- **ACTIVITY**: Copy each line of the material in which the word "computer" appears.

- **DATA SUPPLIED**:
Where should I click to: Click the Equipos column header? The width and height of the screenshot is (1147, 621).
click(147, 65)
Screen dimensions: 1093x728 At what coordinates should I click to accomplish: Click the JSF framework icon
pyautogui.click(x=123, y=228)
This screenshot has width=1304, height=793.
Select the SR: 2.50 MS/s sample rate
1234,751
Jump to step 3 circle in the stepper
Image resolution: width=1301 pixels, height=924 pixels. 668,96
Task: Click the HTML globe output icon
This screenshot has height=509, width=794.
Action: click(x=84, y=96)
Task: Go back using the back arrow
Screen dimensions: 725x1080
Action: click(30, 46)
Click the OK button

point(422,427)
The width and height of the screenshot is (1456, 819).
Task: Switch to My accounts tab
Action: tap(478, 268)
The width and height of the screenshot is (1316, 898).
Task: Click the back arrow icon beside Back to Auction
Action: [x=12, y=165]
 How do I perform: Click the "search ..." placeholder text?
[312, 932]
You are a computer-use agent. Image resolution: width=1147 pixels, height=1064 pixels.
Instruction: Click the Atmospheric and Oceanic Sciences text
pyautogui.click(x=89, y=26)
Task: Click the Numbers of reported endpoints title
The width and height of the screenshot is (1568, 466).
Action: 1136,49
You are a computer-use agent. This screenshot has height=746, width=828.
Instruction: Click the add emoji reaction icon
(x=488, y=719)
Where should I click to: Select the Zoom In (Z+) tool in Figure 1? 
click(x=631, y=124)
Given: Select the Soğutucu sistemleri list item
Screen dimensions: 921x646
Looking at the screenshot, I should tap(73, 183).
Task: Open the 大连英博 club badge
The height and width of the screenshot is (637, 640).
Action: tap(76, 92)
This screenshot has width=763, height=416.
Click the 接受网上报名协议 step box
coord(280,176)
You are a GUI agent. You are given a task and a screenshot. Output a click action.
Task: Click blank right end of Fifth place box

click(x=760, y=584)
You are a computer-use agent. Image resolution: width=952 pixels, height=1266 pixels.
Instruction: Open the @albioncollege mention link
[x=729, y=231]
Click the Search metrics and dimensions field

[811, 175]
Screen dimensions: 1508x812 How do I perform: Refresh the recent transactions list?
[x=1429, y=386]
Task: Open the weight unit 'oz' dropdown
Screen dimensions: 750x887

- **SOLUTION TO THIS TASK**:
You are a computer-use agent. Image resolution: width=1147 pixels, height=1064 pixels.
You are a computer-use agent. This screenshot has height=746, width=828.
You are a computer-use agent. Image resolution: width=952 pixels, height=1266 pixels.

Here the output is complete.